As demonstrated in the code, a thread block comprises BLOCK_SIZE * BLOCK_SIZE
($16\times 16$) threads. In the figure, this is reduced to $3\times 3$ for convenience, meaning there are $3\times 3$ different threads in a thread block.
First, the thread block reads the elements of $A$ and $B$ belonging to โ from global memory, and copies them to A<mathsubscript>block
and B<mathsubscript>block
, which are stored in shared memory. Since there are $3\times 3$ elements to copy from each $A$ and $B$, and the thread block also comprises $3\times 3$ threads, each thread needs to read one element from $A$ and one from $B$.

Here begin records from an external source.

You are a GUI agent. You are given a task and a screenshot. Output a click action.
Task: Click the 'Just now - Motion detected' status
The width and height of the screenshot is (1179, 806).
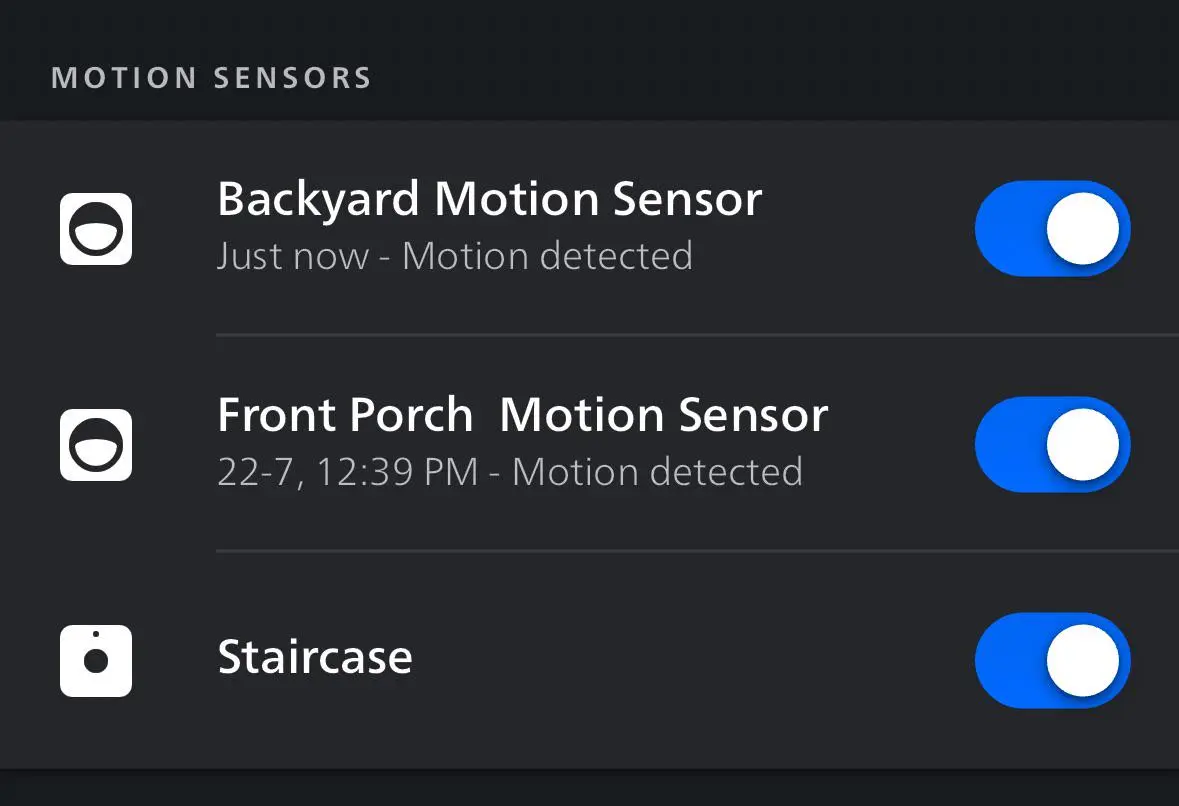(x=455, y=256)
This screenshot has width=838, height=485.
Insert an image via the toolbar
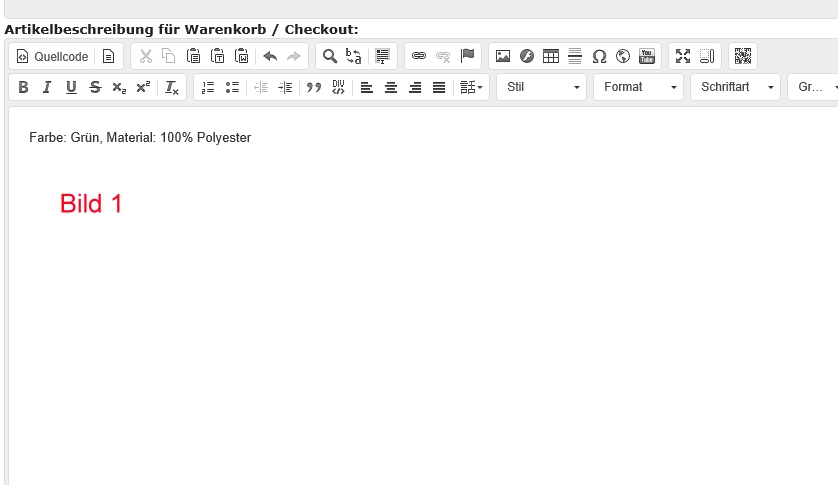(503, 57)
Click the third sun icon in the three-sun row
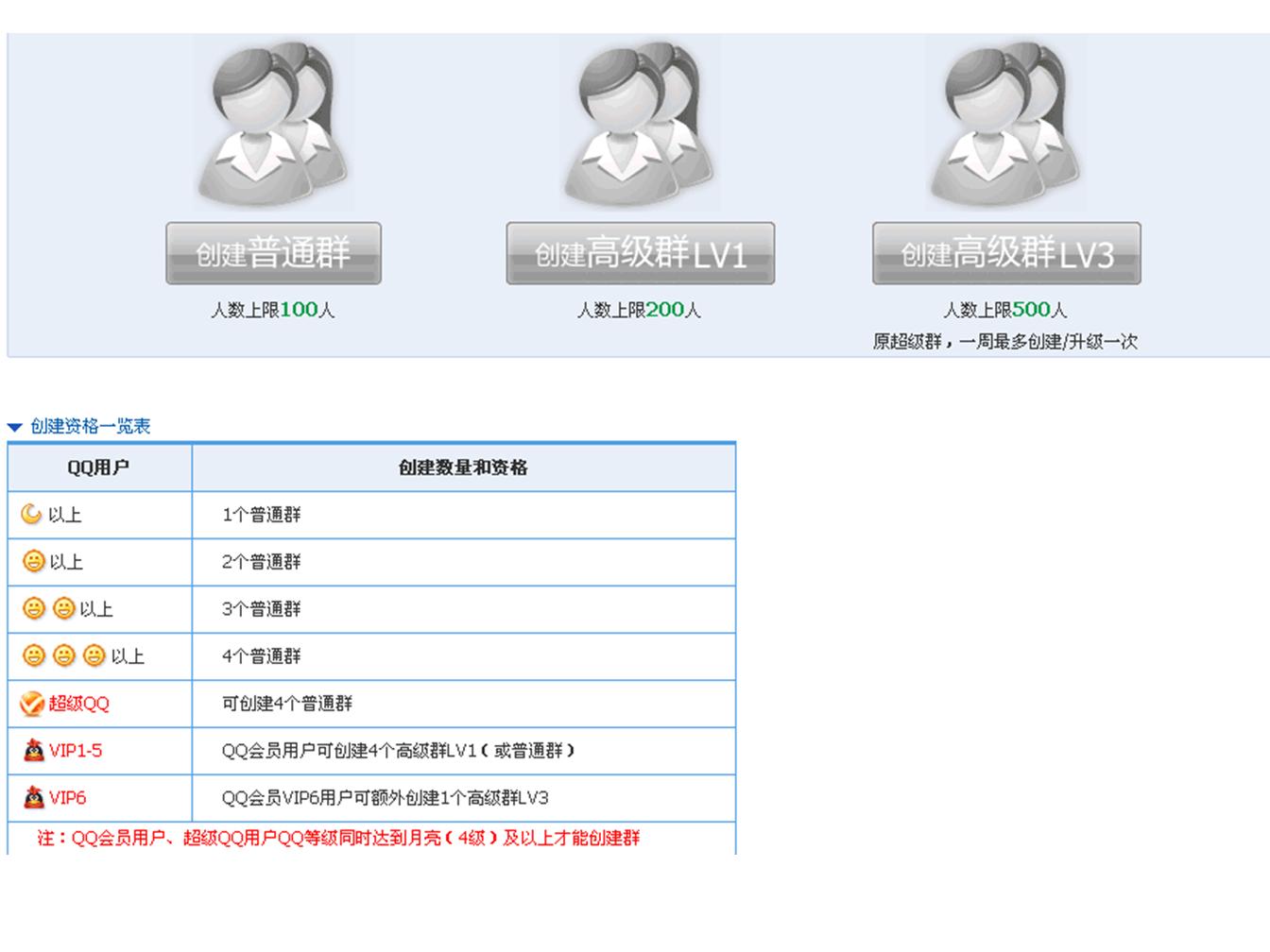Screen dimensions: 1270x952 pyautogui.click(x=94, y=654)

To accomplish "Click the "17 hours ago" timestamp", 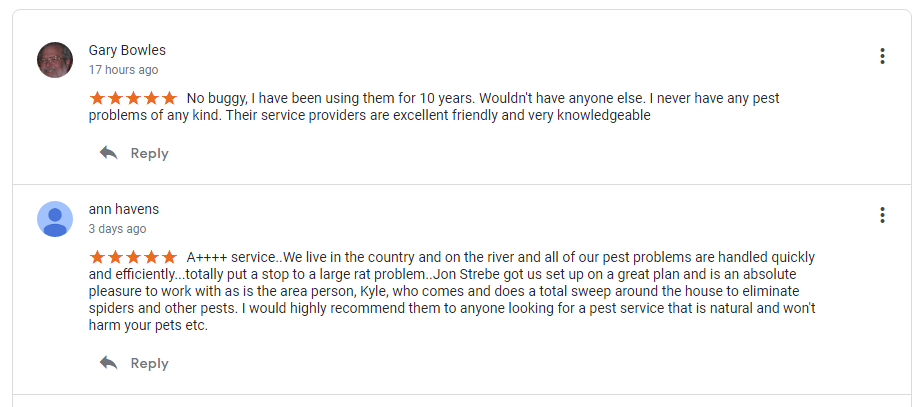I will click(x=123, y=70).
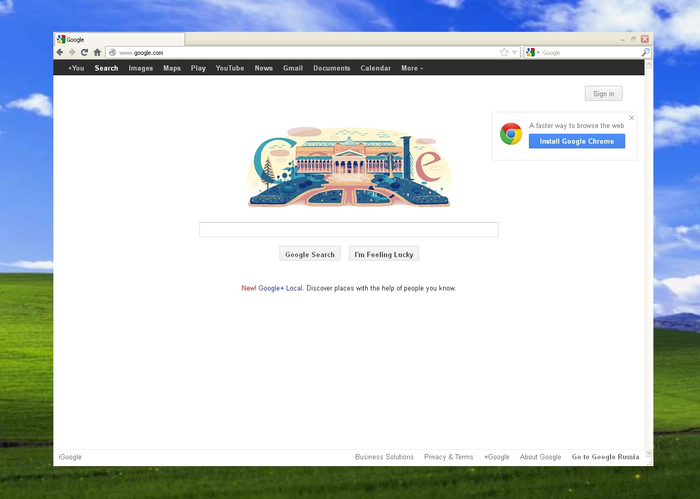Expand the More menu in the Google bar
This screenshot has height=499, width=700.
tap(412, 68)
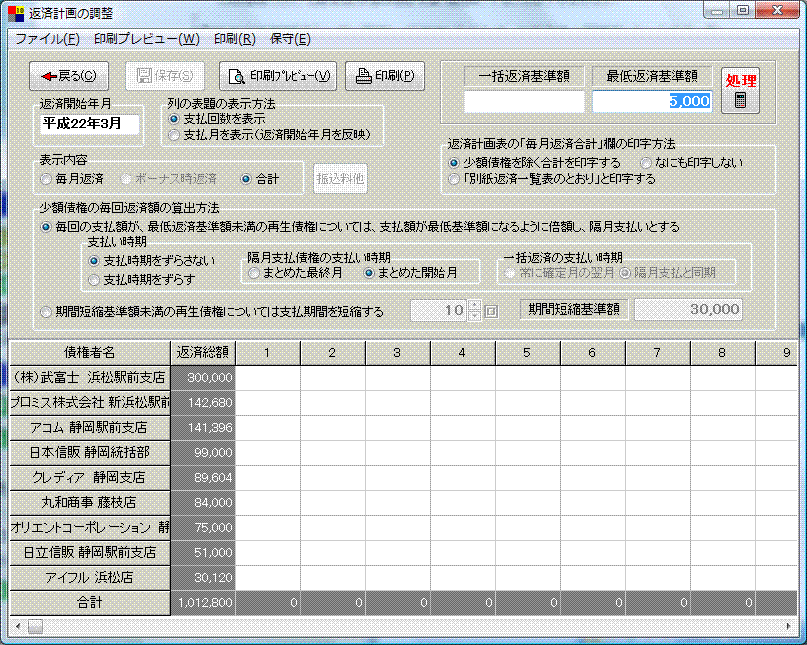The height and width of the screenshot is (645, 807).
Task: Select 支払月を表示 radio option
Action: (x=175, y=135)
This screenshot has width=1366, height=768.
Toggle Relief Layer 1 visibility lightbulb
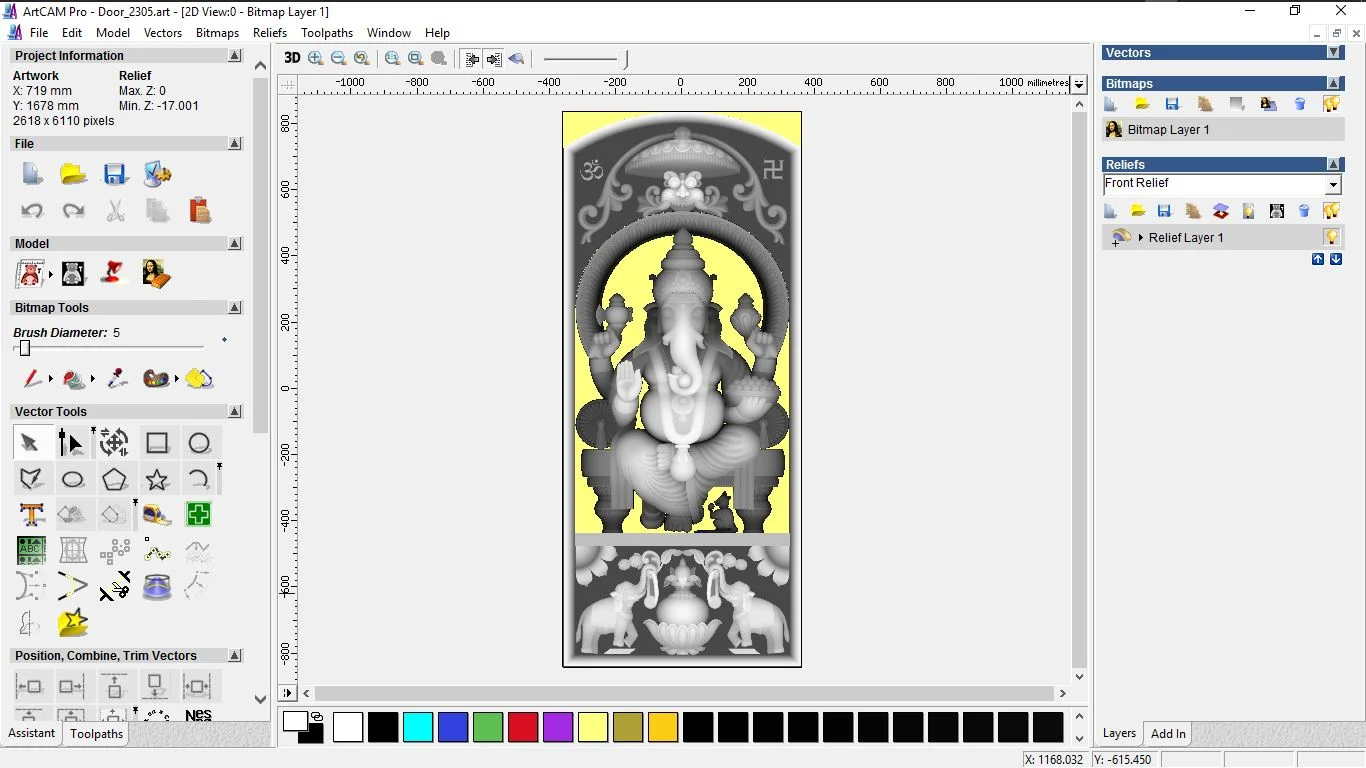tap(1331, 237)
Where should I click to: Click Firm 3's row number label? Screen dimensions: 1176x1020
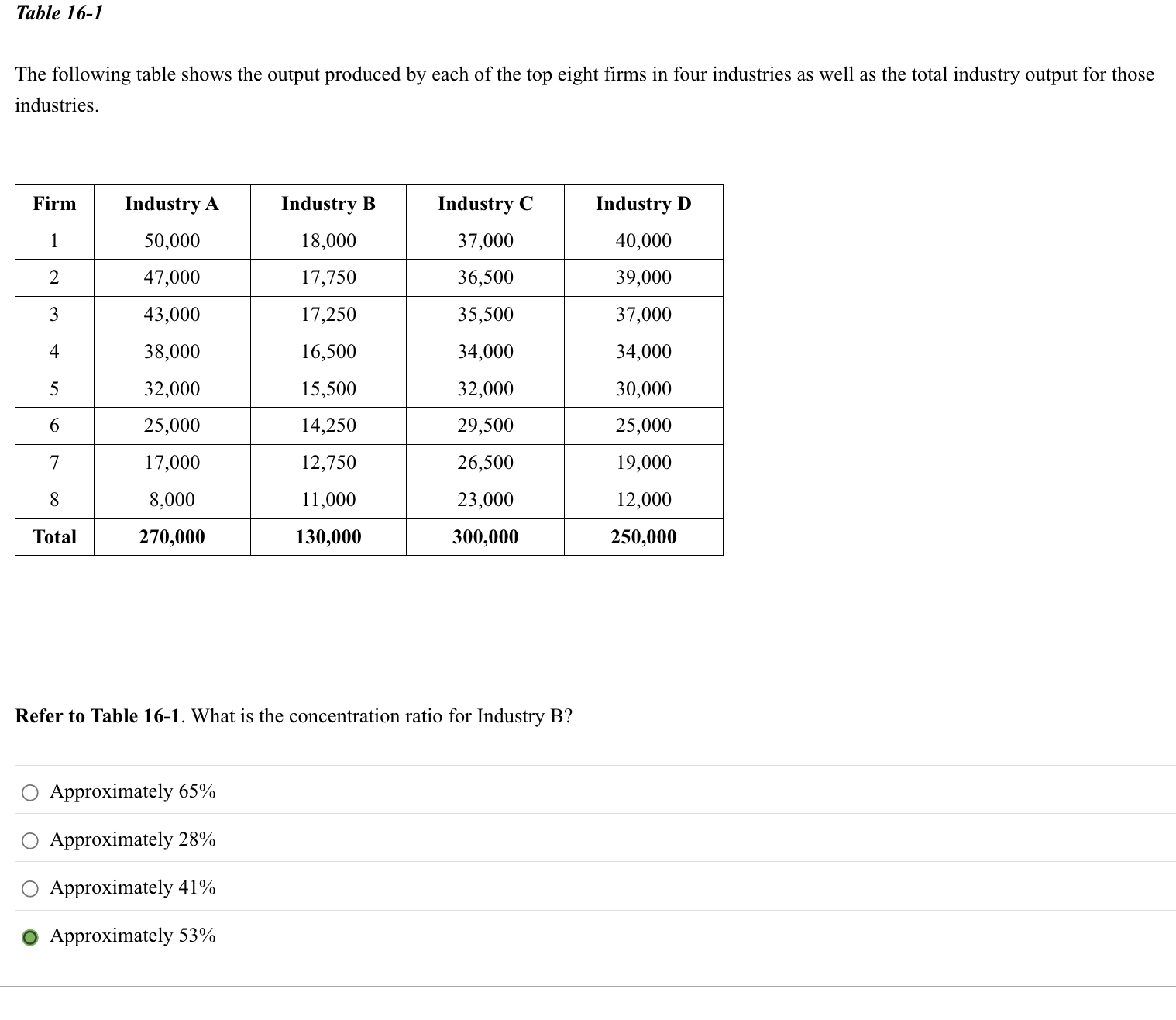(x=53, y=315)
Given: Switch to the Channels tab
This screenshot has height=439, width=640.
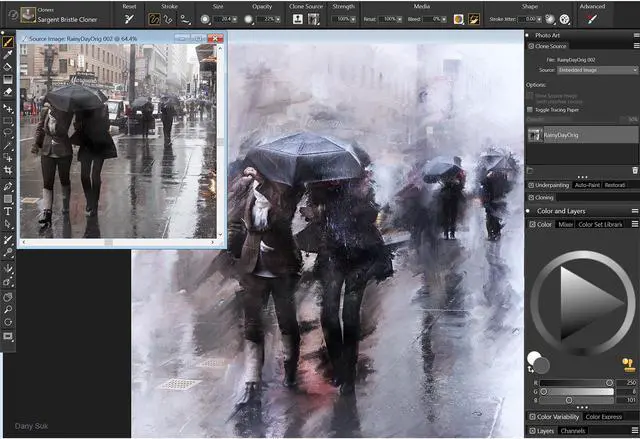Looking at the screenshot, I should 573,431.
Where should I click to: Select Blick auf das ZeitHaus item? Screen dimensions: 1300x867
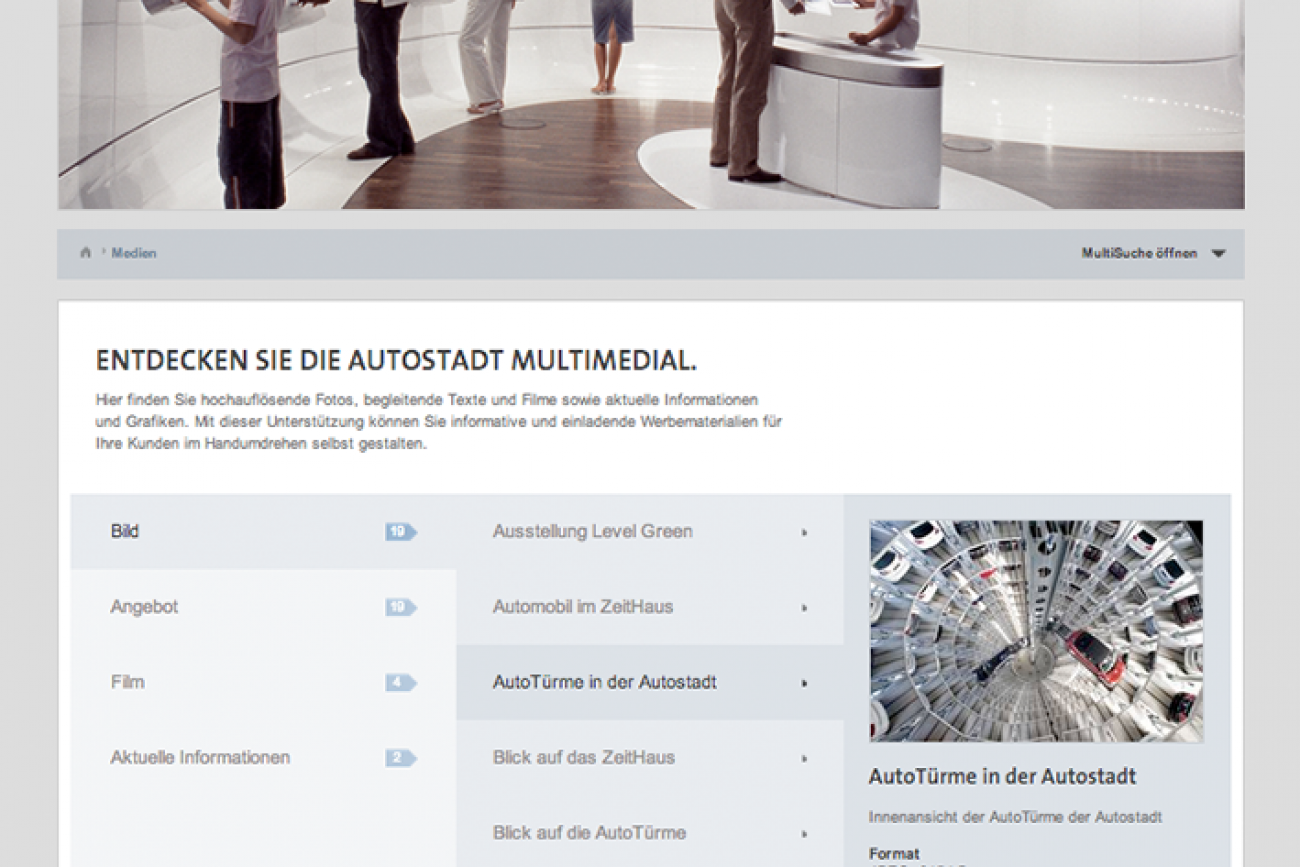coord(583,757)
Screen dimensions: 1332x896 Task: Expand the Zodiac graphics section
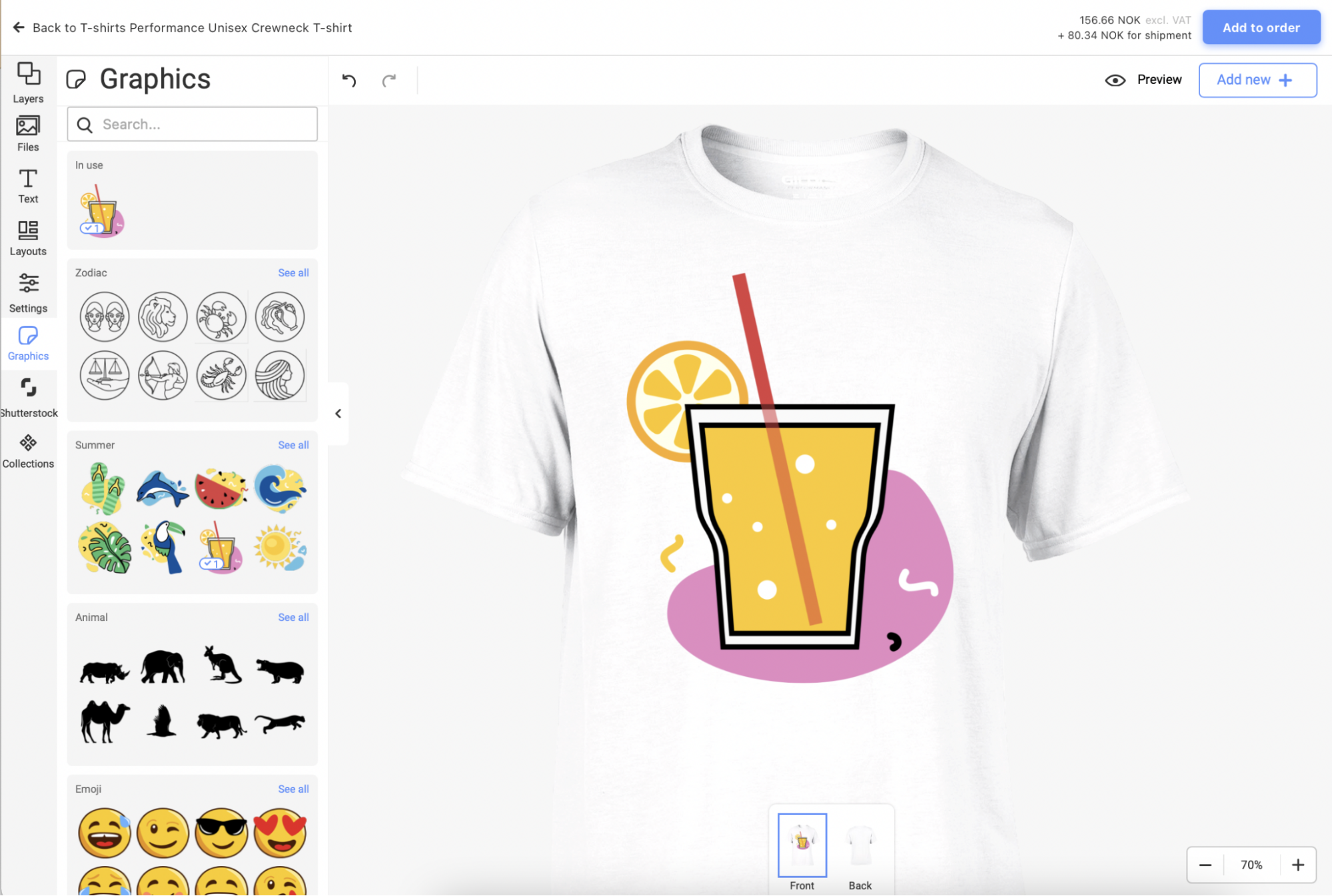click(x=293, y=272)
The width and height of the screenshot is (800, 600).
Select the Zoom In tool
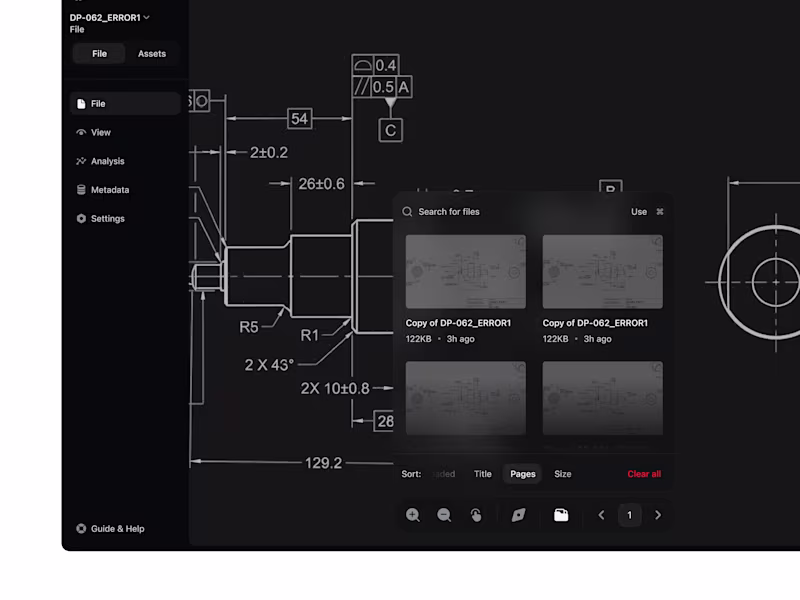414,515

After the elements are copied to shared memory, the computation is performed for these elements and the results are accumulated to the buffer acc
of each thread. The same process is repeated for each โก, โข, and so on, by the for-loop over t
. Here, __syncthreads()
is employed to guarantee that the computation is held after the loading to shared memory is done. The throughput was measured to be 411 GFLOPS.
Kernel 2: Thread Tiling
template <int BLOCK_SIZE, int THREAD_TILE_SIZE>
__global__ void matmul_kernel_thread_tiling(float *A, float *B, float *C, int M, int N, int K) {
int row = threadIdx.x * THREAD_TILE_SIZE;
int col = threadIdx.y;
int global_row = BLOCK_SIZE * blockIdx.x + row;
int global_col = BLOCK_SIZE * blockIdx.y + col;
__shared__ float A_block[BLOCK_SIZE][BLOCK_SIZE];
__shared__ float B_block[BLOCK_SIZE][BLOCK_SIZE];
float acc[THREAD_TILE_SIZE];
for (int wm=0; wm<THREAD_TILE_SIZE; wm++) {
acc[wm] = 0.0f;
}
const int num_tiles = (K + BLOCK_SIZE - 1) / BLOCK_SIZE;
for(int t = 0; t < num_tiles; ++t){
const int tiled_row = BLOCK_SIZE * t + row;
const int tiled_col = BLOCK_SIZE * t + col;
for(int w1 = 0; w1 < THREAD_TILE_SIZE; w1++){
A_block[row+w1][col] = A[(global_row+w1) * K + tiled_col];
B_block[row+w1][col] = B[(tiled_row+w1) * N + global_col];
}
__syncthreads();
for(int k = 0; k < BLOCK_SIZE; ++k){
for(int w1 = 0; w1 < THREAD_TILE_SIZE; w1++){
acc[w1] += A_block[row+w1][k] * B_block[k][col];
}
}
__syncthreads();
}
for(int w1 = 0; w1 < THREAD_TILE_SIZE; w1++){
C[(global_row+w1) * N + global_col] = acc[w1];
}
}
// Host code for launch
const int BLOCK_SIZE = 32, THREAD_TILE_SIZE = 8;
blockDim = dim3(BLOCK_SIZE/THREAD_TILE_SIZE, BLOCK_SIZE);
gridDim = dim3((M+BLOCK_SIZE-1)/BLOCK_SIZE, (N+BLOCK_SIZE-1)/BLOCK_SIZE);
matmul_kernel_thread_tiling<BLOCK_SIZE, THREAD_TILE_SIZE><<<gridDim, blockDim>>>(a_d, b_d, c_d, M, N, K);

This is very similar to kernel 1, where block tiling is applied. However, while a thread in kernel 1 calculates a single resultant element of $C$, each thread in kernel 2 computes THREAD_TILE_SIZE
adjacent elements in the row direction of C
. This increases the workload per thread, effectively reducing the overhead which are irrelevant to actual computation.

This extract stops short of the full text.